On peut, en revanche, comparer le traumatisme national et la manière dont la société a géré l’émotion collective. Et là, la différence est frappante. Unité aux Etats-Unis et en Chine. En France, unité apparente de prime abord. " Pour moi, le moment le plus impressionnant, note Celestine Bohlen, journaliste du New York Times qui a couvert les attentats de New York et ceux de Paris, a été le soir du 7 janvier, lorsque des dizaines de milliers de gens sont descendus spontanément dans les rues, dans une expression très noble de solidarité. " Puis, très vite, le doute. " Le 11, déjà, dit-elle, certains se demandaient pourquoi ils manifestaient : je suis Charlie, je suis juif, je suis Ahmed, etc. " Puis les divisions. Puis le silence. Trop lourd, trop contradictoire, le débat a été étouffé.
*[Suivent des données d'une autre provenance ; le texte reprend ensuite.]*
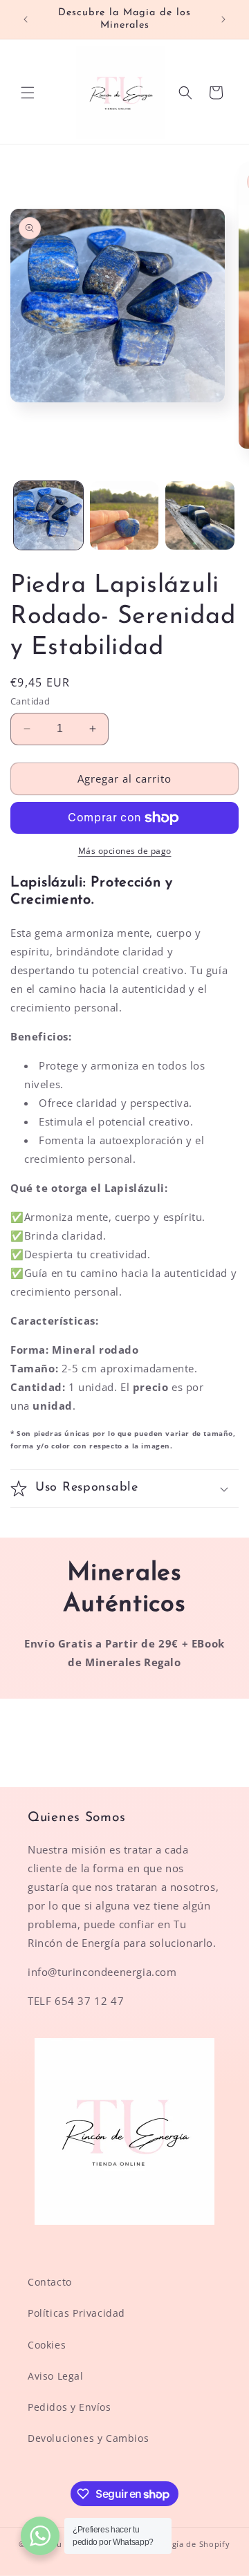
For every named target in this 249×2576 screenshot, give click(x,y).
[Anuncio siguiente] (223, 19)
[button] (27, 92)
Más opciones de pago (125, 851)
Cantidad (30, 701)
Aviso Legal (56, 2375)
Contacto (50, 2281)
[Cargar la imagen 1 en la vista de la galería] (48, 515)
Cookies (47, 2344)
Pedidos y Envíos (69, 2407)
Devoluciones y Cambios (88, 2438)
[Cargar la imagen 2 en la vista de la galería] (124, 515)
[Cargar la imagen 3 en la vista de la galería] (199, 515)
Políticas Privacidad (76, 2313)
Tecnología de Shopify (185, 2544)
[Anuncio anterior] (25, 19)
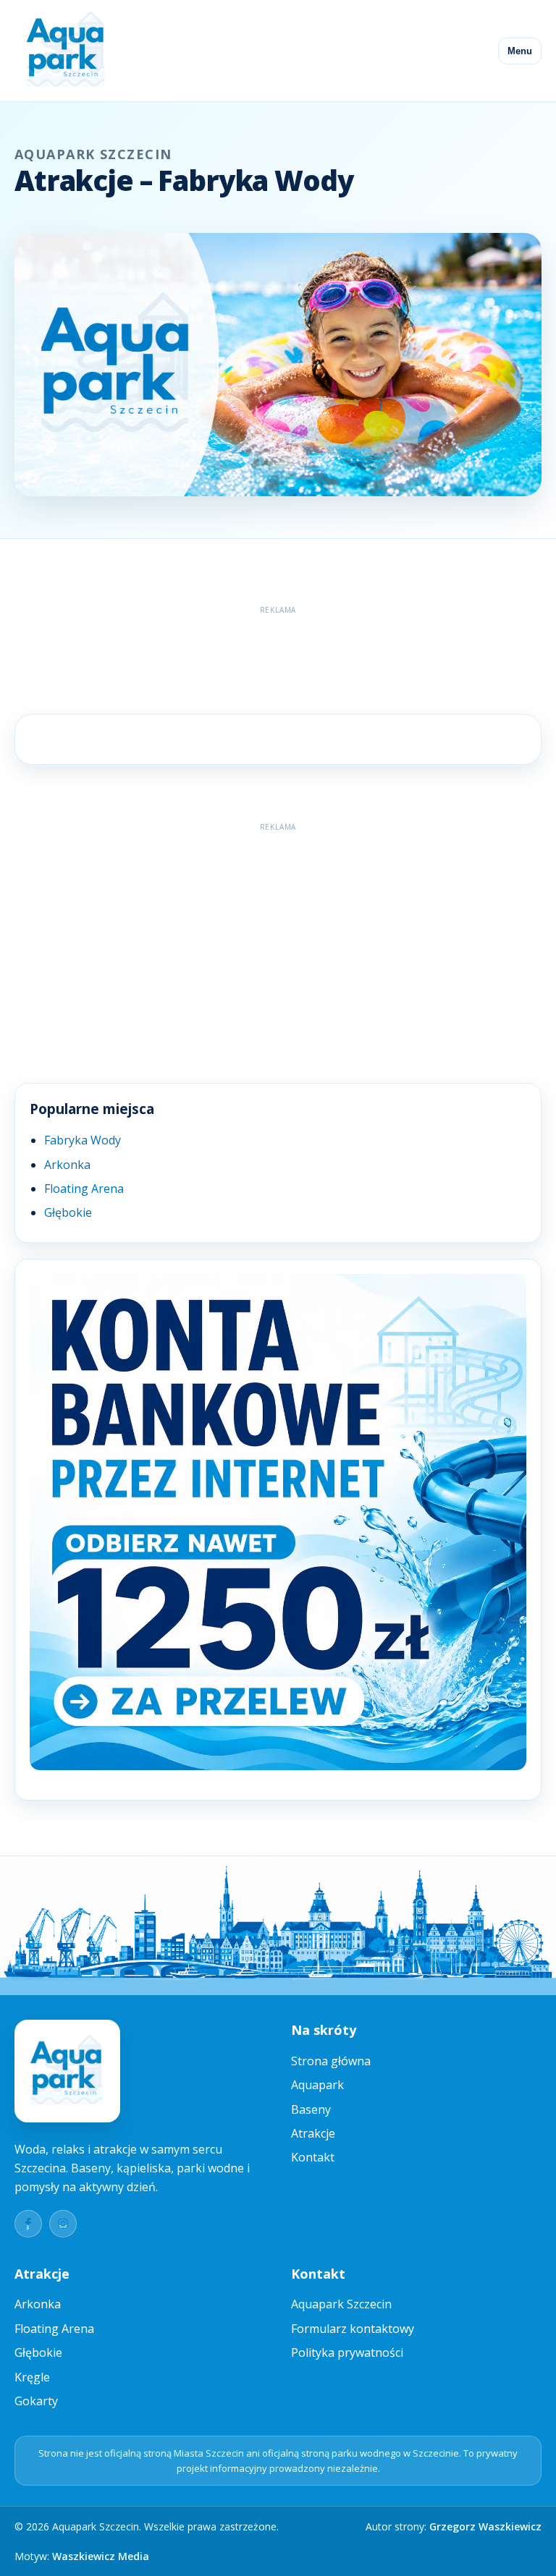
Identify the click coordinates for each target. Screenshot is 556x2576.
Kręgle (32, 2377)
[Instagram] (63, 2223)
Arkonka (67, 1165)
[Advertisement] (278, 653)
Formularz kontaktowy (352, 2329)
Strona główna (331, 2061)
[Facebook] (28, 2223)
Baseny (311, 2109)
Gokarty (36, 2401)
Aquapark (317, 2085)
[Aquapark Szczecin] (66, 50)
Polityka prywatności (347, 2352)
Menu (519, 51)
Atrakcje (313, 2133)
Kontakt (312, 2157)
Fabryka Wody (82, 1140)
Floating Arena (84, 1188)
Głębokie (68, 1212)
Deux mois après les attentats, nous en sommes au stade de ce qu’un lecteur, Jean-Charles Vegliante, a qualifié, dans une lettre adressée au Monde, de " couvre-feu mental ". Un couvre-feu instauré tacitement " pour ne pas blesser, ne pas s’entre-déchirer, ne pas aller dans l’irrémédiable ". Pour le psychiatre Serge Tisseron, le rassemblement du 11 janvier reflétait " l’idée de faire quelque chose pour gérer l’émotion, une façon de manifester notre puissance, de dire aux terroristes : “On ne se laissera pas faire” ". Mais ceux qui étaient Charlie ont découvert, désarçonnés, que tout le monde ne l’était pas. " Il y a eu une rencontre manquée, poursuit M. Tisseron. Et les fractures qui sont apparues à cette occasion ont fait peur - notamment au gouvernement. "

Ceux qui ont osé clamer qu’ils n’étaient pas Charlie ont été, hâtivement et souvent abusivement, conduits au commissariat. Ceux qui étaient Charlie, heurtés, n’ont pas voulu approfondir les blessures. La vie a repris, comme avant. Avec un terrible sentiment de fragilité, non avoué.

Et l’émotion, dans tout ça ? Il a fallu la ravaler. Mais elle reste là, prête à déborder, à tout moment. Et lorsque trois stars du sport tricolore se tuent dans un stupide accident d’hélicoptère, on se surprend à les traiter en héros, à parler de " deuil national ", d’" hommage national ". Comme un appel à communier, enfin, dans l’unité. Parce que le sport, c’est bien connu, rassemble. Et que là, au moins, pas de risque : personne ne viendra crier " Je ne suis pas Florence Arthaud ".’